What the hell does she have to offer?

The Other Woman is still married. She's living with her husband, so she won't be moving in with Jason anytime soon. They won't share an apartment. They won't dance in the kitchen while making dinner together. They won't put Frank Sinatra on the radio and make love all night because she has to go home to her husband and kids. The Other Woman is in the middle of a messy divorce. She won't want to get married again anytime soon, if ever. She is too old to have children and doesn't want any more anyway. The Other Woman cannot make him a husband or a father. She cannot introduce him to her family and friends as she must keep him a secret lest the divorce get more complicated. She meets him in seclusion under the veil of secrecy. She stows him away in a little compartment, not a part of her life as a whole, not a part of her everyday. She cannot share her world with him, weave him into the fabric of who she is as a person. She is separate from him, separate from everything. The Other Woman will never go down to Kansas to meet his mother, or send his niece a Christmas gift, or go shopping arm in arm with his sister. She will not be his Plus One to a friend's wedding or the office holiday party or go in with other couples for a time share in the Hamptons. What does she have that I'm not seeing then? What does she offer that I don't understand? What is so hard about choosing to be with a woman who wants to love you over a woman who has no place or time for you in her life? Why can't he just pick me???

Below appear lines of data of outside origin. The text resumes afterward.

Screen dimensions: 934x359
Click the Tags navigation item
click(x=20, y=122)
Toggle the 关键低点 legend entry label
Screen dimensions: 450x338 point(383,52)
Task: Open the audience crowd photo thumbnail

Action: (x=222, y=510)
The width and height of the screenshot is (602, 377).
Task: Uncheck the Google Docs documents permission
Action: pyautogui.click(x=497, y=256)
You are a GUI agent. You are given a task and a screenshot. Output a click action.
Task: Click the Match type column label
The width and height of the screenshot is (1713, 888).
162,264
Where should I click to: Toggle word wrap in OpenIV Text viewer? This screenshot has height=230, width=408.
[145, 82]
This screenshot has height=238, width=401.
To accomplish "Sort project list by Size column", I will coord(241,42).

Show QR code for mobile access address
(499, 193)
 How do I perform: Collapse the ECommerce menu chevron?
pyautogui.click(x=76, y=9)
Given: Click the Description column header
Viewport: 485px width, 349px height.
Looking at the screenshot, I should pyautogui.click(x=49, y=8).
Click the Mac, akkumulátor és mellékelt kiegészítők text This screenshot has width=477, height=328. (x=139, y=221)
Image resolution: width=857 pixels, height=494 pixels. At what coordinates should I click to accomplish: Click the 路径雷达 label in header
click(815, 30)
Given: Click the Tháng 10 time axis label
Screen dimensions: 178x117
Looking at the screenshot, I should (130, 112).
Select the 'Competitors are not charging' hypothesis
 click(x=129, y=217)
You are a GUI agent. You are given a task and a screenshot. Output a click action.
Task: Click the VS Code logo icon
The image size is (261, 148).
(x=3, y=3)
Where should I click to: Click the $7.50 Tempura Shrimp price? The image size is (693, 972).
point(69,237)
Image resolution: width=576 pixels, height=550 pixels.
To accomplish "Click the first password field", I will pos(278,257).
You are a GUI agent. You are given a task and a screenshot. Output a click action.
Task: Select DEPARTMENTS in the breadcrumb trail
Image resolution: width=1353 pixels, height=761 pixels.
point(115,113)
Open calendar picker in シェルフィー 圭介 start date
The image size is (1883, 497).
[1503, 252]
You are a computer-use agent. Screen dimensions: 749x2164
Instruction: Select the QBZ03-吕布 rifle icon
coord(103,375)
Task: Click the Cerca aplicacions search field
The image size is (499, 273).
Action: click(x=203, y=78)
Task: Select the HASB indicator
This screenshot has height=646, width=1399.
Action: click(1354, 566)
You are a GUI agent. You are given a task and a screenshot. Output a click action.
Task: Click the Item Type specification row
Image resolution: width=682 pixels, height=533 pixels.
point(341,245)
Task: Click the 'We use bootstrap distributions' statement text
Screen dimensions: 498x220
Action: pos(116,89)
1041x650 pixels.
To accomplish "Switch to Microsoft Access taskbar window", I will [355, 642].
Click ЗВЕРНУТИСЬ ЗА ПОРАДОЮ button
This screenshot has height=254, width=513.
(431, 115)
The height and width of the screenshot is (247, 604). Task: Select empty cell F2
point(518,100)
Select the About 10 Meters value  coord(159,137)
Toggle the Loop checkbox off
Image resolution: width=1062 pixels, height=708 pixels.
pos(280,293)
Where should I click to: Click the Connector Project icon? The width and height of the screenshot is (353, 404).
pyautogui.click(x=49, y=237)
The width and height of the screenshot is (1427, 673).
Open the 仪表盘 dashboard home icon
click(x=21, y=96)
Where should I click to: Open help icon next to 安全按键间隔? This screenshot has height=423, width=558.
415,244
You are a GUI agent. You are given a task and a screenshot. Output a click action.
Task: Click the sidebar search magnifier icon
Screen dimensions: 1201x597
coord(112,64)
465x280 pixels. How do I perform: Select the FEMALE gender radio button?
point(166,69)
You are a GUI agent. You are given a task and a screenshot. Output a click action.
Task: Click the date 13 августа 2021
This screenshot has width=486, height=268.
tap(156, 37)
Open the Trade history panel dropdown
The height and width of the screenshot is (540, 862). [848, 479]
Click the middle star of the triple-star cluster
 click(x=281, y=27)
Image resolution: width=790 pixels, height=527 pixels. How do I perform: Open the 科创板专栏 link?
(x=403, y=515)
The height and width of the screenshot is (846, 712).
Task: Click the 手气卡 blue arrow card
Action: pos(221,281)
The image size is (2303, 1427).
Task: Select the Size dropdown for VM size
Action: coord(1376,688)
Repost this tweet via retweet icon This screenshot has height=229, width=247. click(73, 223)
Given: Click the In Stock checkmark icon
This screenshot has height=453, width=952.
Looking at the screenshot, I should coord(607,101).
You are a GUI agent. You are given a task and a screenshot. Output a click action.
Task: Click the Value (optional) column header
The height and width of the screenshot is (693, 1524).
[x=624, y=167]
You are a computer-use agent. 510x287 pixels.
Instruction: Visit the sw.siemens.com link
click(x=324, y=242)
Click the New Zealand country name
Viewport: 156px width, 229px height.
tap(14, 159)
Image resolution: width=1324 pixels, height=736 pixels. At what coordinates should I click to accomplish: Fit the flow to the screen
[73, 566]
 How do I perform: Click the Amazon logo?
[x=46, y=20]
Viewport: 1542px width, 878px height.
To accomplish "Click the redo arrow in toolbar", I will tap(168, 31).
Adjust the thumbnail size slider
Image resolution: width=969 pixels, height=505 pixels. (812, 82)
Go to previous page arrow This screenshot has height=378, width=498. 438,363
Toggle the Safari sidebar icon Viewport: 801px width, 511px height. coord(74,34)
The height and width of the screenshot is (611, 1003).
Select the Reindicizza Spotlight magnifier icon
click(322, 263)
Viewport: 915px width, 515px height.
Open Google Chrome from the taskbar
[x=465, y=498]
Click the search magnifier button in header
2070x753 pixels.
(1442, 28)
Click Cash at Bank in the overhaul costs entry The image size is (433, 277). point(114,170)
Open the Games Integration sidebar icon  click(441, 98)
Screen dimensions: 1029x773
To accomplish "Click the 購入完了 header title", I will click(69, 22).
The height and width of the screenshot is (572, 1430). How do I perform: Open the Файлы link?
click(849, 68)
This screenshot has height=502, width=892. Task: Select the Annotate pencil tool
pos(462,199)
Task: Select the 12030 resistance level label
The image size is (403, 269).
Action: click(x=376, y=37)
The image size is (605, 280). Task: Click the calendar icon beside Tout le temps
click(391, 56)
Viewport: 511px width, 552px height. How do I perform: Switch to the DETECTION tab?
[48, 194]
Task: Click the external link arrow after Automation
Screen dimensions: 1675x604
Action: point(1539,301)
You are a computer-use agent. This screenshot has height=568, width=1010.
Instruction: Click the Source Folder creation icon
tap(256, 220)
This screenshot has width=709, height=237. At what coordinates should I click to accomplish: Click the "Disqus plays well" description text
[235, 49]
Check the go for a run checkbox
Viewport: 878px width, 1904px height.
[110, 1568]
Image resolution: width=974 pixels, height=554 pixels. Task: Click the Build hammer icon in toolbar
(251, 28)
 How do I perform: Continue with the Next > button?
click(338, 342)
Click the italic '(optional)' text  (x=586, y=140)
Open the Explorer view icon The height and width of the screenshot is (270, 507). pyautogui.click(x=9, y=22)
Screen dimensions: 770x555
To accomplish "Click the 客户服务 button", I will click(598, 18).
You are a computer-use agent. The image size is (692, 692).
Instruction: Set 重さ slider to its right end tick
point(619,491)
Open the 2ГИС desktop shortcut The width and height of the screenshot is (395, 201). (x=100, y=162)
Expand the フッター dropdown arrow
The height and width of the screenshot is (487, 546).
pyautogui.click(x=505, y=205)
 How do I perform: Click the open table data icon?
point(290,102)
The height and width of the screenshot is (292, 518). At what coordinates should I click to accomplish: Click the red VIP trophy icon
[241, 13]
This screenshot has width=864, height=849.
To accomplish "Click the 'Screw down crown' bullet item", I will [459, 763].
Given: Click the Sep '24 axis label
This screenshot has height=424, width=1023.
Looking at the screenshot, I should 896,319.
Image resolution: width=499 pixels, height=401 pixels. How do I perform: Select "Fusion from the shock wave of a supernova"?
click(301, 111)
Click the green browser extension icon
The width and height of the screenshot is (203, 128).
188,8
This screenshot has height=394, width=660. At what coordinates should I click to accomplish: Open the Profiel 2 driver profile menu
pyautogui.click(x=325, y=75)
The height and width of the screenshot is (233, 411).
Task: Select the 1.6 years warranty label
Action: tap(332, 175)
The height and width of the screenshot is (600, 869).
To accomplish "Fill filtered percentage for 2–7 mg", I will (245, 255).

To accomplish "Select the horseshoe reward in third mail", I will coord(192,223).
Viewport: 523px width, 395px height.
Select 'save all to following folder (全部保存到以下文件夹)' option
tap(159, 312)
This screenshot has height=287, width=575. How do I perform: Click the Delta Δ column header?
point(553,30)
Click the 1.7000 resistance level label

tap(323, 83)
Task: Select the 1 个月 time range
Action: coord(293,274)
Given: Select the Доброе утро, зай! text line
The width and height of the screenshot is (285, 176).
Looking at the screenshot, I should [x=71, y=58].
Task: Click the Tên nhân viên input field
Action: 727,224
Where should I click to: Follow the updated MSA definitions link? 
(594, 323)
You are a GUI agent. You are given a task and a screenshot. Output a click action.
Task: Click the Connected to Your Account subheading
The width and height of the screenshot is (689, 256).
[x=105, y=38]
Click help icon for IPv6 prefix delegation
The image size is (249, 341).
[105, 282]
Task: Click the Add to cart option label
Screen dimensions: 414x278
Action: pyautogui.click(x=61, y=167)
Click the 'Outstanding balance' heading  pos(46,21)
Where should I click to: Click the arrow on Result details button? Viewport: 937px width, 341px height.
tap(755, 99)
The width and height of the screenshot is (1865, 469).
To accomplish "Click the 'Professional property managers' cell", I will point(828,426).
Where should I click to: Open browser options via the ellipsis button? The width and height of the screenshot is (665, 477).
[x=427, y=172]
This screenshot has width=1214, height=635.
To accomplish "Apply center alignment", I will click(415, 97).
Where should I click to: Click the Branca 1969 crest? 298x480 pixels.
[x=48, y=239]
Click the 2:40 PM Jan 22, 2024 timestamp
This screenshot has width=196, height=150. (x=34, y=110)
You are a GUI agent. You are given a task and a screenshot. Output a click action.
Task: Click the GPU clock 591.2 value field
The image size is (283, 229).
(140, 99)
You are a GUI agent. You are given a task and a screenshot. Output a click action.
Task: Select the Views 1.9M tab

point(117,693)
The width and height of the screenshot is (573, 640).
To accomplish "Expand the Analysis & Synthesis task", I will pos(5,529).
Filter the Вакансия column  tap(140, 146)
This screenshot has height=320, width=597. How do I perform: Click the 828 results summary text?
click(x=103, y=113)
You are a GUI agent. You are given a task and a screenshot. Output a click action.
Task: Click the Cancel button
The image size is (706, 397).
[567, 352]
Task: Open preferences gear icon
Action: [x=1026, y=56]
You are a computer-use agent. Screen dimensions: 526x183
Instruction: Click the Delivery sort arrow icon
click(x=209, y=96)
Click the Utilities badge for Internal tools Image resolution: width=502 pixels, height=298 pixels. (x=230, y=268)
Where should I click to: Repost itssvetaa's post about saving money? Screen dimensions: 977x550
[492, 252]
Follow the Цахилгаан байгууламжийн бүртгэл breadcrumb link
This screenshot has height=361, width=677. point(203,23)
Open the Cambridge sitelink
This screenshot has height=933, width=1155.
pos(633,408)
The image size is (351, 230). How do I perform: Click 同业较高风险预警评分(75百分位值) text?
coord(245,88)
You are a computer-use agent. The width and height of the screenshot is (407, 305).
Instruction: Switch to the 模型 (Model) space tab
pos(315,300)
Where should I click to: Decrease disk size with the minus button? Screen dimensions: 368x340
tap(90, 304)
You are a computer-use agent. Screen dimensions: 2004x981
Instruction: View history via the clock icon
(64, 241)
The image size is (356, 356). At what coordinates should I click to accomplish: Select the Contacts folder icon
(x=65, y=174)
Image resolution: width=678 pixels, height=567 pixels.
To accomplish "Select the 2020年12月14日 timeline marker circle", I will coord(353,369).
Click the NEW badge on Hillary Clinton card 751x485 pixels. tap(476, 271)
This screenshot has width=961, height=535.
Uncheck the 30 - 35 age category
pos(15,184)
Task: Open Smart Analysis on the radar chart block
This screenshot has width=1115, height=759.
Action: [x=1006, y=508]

I refuse to defend myself any further. I refuse to present my case, compile all the evidence, argue my side to the court. I have too much self respect to sit around waiting for a man to make up his damn mind. If he really felt about me the way he's told me he's felt from Day One, we wouldn't even be having this conversation. If I was that special, he would walk away from her and that would be the end of it. If he cared about me half as much as he claims to, he wouldn't make me cry this way. It's like waiting to see if I get chosen for the grade school Dodgeball team all over again, knowing I'll get picked last. I may as well sit under a tree and read a book while they're hemming and hawing about whether to take the kid on crutches or the kid who picks his nose and eats it before me. I will not allow another person to make me feel unwanted. I am far too beautiful and intelligent and good for that.

I'm crazy about Jason and I know that there is something incredible between us. I cannot date him while waiting for the ink to dry on The Other Woman's divorce papers. Then what? He drops me like a hot potato? No thank you. I'm attached to him. I'm invested in us. I care about this man more than I thought I would, and more than I'd like to admit. I forced him to make a decision. The question is: Did I make the right choice?